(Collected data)
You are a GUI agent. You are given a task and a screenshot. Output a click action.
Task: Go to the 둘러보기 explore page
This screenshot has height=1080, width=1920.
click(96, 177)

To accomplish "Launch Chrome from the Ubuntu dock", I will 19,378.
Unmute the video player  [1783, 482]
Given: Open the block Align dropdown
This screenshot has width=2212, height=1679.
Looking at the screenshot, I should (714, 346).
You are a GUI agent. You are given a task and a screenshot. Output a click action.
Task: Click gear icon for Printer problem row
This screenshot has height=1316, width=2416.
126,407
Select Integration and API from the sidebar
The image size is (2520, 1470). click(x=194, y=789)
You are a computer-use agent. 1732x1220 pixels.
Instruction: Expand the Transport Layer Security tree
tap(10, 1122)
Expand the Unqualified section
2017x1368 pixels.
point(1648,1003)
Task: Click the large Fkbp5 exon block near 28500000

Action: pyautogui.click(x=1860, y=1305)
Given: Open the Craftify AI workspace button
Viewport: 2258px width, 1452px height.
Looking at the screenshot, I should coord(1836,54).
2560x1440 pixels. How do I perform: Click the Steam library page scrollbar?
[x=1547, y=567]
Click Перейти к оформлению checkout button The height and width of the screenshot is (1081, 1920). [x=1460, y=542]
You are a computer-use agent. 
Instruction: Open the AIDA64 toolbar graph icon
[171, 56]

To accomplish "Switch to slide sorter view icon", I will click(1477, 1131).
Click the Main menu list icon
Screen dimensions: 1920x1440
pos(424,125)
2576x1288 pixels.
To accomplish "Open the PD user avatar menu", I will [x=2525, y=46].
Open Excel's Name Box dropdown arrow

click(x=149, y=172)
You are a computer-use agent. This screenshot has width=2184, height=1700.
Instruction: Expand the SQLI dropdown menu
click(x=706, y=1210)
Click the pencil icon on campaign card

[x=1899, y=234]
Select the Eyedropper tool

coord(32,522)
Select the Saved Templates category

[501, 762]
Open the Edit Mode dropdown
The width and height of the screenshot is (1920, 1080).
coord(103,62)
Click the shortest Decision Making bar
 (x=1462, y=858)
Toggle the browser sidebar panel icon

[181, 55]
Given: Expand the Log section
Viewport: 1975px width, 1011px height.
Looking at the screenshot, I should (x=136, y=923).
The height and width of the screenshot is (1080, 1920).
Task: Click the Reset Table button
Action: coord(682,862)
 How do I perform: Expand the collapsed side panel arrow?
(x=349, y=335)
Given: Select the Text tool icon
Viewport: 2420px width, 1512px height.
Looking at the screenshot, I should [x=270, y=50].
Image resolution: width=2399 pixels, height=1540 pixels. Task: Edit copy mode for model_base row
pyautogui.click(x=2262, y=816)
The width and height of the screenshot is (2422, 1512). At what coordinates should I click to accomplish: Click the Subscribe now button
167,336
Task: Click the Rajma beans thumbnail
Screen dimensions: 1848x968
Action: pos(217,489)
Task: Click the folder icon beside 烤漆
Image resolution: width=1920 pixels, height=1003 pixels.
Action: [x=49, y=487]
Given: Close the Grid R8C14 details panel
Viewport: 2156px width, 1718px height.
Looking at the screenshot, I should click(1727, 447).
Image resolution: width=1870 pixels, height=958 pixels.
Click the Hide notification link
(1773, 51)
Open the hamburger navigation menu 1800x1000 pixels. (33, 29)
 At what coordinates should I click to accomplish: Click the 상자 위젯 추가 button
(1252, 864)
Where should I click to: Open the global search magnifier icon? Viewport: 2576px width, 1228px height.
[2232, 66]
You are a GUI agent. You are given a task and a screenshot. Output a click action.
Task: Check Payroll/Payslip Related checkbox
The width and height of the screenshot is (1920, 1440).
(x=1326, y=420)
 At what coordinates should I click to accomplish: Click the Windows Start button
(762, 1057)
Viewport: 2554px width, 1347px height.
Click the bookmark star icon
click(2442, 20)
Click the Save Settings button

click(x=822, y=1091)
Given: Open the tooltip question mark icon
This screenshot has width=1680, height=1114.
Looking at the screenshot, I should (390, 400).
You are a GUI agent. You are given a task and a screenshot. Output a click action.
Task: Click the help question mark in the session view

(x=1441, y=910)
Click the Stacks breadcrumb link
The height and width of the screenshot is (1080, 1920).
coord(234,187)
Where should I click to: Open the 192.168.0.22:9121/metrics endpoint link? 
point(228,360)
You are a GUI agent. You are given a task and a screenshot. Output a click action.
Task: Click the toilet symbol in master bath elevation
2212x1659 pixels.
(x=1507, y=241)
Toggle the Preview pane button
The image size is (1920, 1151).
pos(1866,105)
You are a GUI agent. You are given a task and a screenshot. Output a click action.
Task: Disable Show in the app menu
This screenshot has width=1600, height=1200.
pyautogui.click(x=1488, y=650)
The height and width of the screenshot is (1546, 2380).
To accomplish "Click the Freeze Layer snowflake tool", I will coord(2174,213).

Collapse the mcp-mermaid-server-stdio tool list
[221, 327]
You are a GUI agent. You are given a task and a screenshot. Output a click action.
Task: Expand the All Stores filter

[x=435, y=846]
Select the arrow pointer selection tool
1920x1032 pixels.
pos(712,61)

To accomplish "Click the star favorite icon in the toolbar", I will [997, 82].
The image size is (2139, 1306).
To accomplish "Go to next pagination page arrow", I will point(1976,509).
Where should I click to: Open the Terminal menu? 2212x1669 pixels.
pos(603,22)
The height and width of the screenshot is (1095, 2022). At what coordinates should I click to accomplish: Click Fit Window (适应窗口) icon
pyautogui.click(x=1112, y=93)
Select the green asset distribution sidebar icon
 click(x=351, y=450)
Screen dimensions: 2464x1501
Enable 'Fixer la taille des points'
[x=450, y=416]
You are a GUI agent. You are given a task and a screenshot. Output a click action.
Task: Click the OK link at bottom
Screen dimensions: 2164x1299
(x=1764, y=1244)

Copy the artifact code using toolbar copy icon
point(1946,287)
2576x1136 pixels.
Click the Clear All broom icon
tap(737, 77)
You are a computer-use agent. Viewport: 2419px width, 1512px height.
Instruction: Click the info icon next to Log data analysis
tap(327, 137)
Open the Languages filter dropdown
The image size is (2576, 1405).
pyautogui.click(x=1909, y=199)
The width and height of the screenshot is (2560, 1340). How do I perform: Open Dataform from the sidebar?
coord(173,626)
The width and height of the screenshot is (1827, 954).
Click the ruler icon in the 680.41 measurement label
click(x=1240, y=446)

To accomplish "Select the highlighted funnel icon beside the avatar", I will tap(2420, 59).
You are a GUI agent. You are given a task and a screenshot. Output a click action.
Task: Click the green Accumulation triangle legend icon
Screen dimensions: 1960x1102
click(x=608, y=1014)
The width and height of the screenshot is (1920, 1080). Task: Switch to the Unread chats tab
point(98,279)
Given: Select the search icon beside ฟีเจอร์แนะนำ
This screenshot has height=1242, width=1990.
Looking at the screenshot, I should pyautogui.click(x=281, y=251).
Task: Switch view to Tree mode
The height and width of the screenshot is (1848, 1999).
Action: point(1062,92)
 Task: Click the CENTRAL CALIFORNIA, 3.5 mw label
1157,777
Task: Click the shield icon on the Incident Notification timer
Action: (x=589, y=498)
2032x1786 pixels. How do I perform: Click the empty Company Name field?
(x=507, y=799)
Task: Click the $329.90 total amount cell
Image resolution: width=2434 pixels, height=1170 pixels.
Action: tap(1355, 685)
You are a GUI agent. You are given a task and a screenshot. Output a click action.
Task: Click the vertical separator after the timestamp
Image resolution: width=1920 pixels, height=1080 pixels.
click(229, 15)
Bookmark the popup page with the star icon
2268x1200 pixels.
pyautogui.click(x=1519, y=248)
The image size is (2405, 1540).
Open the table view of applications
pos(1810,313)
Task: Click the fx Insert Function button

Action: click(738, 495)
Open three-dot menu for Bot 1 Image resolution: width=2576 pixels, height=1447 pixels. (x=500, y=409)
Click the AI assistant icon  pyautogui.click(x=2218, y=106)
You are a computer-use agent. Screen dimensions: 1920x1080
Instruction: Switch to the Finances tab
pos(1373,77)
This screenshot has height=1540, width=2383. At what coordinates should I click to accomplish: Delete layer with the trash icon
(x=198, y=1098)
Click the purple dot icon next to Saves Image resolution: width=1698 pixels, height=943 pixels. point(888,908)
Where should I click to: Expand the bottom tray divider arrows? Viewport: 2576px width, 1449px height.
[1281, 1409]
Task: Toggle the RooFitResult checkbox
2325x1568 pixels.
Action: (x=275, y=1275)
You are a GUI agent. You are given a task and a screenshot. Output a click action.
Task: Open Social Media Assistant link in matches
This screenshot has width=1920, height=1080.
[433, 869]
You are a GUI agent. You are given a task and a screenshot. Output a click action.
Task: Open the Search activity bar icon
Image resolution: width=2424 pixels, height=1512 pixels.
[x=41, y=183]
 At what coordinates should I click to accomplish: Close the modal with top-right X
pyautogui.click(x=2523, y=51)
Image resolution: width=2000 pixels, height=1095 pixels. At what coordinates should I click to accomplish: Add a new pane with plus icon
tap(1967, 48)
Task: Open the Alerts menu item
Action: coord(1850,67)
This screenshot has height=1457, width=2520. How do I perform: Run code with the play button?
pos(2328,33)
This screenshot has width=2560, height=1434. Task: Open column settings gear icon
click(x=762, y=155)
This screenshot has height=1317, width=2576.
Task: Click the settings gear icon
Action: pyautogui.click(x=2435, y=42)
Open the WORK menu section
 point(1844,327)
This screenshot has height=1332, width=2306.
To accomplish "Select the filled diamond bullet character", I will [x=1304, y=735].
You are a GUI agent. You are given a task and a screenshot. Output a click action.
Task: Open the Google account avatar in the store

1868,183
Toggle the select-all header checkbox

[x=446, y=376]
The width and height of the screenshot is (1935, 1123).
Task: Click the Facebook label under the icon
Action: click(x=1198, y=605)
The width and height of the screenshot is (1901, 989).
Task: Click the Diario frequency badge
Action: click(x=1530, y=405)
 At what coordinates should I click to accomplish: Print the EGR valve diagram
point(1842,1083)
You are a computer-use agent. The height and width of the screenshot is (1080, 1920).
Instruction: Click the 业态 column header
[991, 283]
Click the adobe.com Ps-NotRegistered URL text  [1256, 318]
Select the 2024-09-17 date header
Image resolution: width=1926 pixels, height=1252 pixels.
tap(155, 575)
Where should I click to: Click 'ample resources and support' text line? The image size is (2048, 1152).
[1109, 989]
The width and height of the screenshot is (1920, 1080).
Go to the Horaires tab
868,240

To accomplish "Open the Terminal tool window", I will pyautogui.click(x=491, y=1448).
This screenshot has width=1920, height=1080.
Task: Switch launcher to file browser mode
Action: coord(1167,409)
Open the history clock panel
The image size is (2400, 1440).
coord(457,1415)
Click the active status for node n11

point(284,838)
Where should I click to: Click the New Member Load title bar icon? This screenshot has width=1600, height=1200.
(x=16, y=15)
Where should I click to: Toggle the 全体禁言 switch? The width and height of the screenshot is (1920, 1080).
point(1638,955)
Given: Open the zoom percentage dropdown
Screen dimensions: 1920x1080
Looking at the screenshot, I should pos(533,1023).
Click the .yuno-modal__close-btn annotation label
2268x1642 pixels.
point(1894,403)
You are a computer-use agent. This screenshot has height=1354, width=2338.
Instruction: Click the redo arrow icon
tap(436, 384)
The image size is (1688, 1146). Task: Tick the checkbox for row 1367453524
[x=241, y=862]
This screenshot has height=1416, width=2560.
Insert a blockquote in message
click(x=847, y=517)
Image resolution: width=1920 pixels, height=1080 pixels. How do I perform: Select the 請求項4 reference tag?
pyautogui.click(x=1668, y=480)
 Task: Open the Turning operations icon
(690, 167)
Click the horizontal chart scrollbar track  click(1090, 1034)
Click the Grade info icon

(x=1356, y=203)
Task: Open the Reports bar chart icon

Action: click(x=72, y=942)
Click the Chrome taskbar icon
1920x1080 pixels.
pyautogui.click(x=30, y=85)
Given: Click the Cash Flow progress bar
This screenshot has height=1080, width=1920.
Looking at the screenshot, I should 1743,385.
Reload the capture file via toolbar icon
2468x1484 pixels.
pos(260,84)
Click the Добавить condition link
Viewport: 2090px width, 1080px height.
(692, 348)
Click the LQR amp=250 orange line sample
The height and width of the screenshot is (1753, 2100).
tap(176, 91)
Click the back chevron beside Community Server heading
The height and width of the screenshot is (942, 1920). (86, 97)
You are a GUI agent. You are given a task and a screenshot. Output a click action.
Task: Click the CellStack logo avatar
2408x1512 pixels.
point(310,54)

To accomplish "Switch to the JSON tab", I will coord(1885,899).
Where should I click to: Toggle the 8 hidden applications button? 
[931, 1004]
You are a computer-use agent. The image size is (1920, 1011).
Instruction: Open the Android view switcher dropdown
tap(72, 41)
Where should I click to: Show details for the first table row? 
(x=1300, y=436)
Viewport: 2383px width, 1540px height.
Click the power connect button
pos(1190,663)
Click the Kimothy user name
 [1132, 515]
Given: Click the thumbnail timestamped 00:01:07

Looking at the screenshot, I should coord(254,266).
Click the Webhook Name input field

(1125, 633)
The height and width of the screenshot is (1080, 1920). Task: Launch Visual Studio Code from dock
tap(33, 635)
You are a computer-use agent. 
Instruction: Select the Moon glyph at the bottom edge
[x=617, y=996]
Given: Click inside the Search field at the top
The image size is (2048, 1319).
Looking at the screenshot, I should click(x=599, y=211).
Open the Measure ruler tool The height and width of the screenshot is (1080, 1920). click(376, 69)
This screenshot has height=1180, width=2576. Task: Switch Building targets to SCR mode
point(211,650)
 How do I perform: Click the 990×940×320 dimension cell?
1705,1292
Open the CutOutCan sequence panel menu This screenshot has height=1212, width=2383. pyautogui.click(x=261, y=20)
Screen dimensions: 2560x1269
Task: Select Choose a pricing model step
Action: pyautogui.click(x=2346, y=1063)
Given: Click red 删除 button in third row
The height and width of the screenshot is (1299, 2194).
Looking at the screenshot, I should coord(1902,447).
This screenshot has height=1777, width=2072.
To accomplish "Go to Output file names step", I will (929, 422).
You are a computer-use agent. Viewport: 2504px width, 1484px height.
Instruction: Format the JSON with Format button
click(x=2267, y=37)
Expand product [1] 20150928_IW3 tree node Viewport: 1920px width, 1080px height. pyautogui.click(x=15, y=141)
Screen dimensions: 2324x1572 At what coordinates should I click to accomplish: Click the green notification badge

### WORK ORDER
The answer consists solely of the lines from the one containing "Code from dock" through the last line of the data above, reproduced exactly.

### WRITTEN ANSWER
The height and width of the screenshot is (1080, 1920). Task: Launch Visual Studio Code from dock
tap(33, 635)
You are a computer-use agent. 
Instruction: Select the Moon glyph at the bottom edge
[x=617, y=996]
Given: Click inside the Search field at the top
The image size is (2048, 1319).
Looking at the screenshot, I should click(x=599, y=211).
Open the Measure ruler tool The height and width of the screenshot is (1080, 1920). click(376, 69)
This screenshot has height=1180, width=2576. Task: Switch Building targets to SCR mode
point(211,650)
 How do I perform: Click the 990×940×320 dimension cell?
1705,1292
Open the CutOutCan sequence panel menu This screenshot has height=1212, width=2383. pyautogui.click(x=261, y=20)
Screen dimensions: 2560x1269
Task: Select Choose a pricing model step
Action: pyautogui.click(x=2346, y=1063)
Given: Click red 删除 button in third row
The height and width of the screenshot is (1299, 2194).
Looking at the screenshot, I should coord(1902,447).
This screenshot has height=1777, width=2072.
To accomplish "Go to Output file names step", I will (929, 422).
You are a computer-use agent. Viewport: 2504px width, 1484px height.
Instruction: Format the JSON with Format button
click(x=2267, y=37)
Expand product [1] 20150928_IW3 tree node Viewport: 1920px width, 1080px height. pyautogui.click(x=15, y=141)
Screen dimensions: 2324x1572 At what coordinates should I click to accomplish: Click the green notification badge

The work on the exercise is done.